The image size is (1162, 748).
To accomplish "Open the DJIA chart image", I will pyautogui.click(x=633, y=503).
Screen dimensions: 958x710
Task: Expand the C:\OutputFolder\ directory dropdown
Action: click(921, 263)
════════════════
> **CONSIGNE**: Reproduisez à l'identique, ligne par ligne, l'intégralité du matériel ci-dessus.

> **RÉSULTAT**:
The image size is (1162, 748).
To accomplish "Open the DJIA chart image", I will pyautogui.click(x=633, y=503).
Screen dimensions: 958x710
Task: Expand the C:\OutputFolder\ directory dropdown
Action: click(921, 263)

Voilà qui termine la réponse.